On this day 250 years ago in New York City, an effigy of Royal Governor Tryon was paraded through the streets and then hung from a gallows. A paper was attached to the effigy that read:
William Tryon, late Governor of this province, but now a professed rebel and traitor to its dearest rights and privileges, as well as to his native country, who, in order to extinguish every spark of American liberty, and recommend himself to the favor of a brutal tyrant, and an insidious court, did illegally, unjustly, and cruelly, shed the blood of an innocent and worthy citizen, when he had the command in North Carolina.
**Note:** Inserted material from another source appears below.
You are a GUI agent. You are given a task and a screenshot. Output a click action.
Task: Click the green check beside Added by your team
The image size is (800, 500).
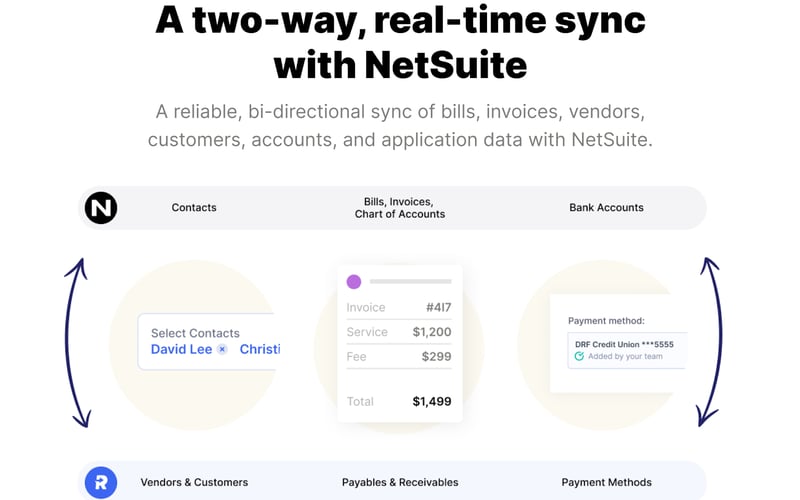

For which, and his numberless traitorous practices against the liberties of this country, he is to suffer the just demerits of his atrocious villany, as a warning to all others,
“Calm thinking villains, whom no faith can fix,
Of crooked counsels, and dark politics.”
Secondly. –Behold the bloody tool of a sanguinary despot, who is using his utmost efforts to enslave you!–”With how secure a brow, and specious form he gilds the secret traitor!“
Thirdly. –Tories take care!!!
Governor Tryon was not in the city but had fled to the protection of a British warship in New York Harbor.
Source: The Constitutional Gazette, New York, New York, March 23, 1776 quoted in https://historycarper.com/1776/03/23/tryons-effigy/
On this date 250 years ago in Philadelphia, the Continental Congress issued a commission to Captain William Shippen to command a ship “as a privateer, in order to guard and cruize on the coast of Virginia” and also agreed to sell gunpowder to Shippen for the ship. This was the Congress’s first authorization of a privateering — for profit naval actions where the privateers were allowed to retain the proceeds of the cargo of British ships that they capture.
Source: Journals of the Continental Congress at 225 accessed at https://archive.org/details/us_congress_continental/lljc004/page/224/mode/2up
On this day 250 years ago three miles northeast of Fort Johnson, off the coast of Charlestown, South Carolina, the sloop Comet of the South Carolina Navy commanded by Capt. Joseph Turpin captured the larger brig HMS General Clinton and its crew that included the pilots that the British needed to navigate in Charlestown Harbor. This was the first time the South Carolina Navy captured a British warship.